--- INPUT ---
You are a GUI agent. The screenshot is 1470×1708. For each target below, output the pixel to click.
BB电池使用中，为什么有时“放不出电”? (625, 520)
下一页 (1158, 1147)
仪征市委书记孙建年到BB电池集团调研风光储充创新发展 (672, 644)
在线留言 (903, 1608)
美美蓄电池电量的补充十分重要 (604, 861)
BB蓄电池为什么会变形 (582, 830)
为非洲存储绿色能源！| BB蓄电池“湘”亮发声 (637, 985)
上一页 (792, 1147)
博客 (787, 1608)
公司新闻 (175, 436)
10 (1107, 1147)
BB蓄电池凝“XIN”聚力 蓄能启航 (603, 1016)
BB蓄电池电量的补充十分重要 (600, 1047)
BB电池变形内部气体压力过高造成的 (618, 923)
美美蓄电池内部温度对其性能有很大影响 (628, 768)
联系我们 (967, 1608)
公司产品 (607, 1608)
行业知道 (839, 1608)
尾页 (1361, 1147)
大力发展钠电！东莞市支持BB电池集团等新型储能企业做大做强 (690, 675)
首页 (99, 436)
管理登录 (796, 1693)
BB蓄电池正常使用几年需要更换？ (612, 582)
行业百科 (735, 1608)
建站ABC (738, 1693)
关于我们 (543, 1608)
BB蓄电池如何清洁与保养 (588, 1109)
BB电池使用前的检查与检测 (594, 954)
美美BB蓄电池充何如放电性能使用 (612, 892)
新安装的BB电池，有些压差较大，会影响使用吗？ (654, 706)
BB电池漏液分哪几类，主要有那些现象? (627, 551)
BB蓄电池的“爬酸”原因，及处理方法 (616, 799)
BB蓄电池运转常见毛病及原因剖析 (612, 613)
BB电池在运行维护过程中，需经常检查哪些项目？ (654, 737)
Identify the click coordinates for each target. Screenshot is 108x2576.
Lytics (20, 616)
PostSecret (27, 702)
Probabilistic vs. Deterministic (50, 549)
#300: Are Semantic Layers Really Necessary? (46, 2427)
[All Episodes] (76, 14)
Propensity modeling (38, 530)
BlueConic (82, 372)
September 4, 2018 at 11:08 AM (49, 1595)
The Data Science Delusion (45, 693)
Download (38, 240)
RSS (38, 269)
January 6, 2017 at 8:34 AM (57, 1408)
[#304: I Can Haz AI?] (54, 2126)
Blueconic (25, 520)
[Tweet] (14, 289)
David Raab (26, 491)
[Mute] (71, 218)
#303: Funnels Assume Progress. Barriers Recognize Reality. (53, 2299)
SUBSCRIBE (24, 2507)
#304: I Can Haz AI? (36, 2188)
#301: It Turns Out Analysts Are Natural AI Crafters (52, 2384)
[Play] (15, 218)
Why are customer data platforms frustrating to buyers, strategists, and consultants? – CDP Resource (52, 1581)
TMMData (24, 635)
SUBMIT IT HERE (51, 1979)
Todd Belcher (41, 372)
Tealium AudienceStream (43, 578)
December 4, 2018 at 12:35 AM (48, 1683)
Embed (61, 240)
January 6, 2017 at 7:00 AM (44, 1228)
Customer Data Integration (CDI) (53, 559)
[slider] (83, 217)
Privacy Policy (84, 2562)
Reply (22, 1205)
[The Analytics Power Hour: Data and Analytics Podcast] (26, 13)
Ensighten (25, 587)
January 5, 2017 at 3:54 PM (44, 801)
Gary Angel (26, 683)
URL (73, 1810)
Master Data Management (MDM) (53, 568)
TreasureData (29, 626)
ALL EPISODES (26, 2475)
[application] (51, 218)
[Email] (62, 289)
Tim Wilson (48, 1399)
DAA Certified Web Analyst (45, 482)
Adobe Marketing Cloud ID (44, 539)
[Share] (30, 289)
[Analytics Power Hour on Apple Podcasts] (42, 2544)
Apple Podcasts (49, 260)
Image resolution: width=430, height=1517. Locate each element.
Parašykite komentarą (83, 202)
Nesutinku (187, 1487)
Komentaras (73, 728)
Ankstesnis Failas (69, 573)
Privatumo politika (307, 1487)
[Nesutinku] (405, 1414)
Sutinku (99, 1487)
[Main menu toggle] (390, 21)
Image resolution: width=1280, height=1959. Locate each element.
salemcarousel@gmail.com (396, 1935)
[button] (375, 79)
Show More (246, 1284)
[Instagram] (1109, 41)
---
* WORK INSTRUCTION: Pull out each line of the records holding the string "Hour".

* ANSWER SECTION:
[The Analytics Power Hour: Data and Analytics Podcast] (26, 13)
[Analytics Power Hour on Apple Podcasts] (42, 2544)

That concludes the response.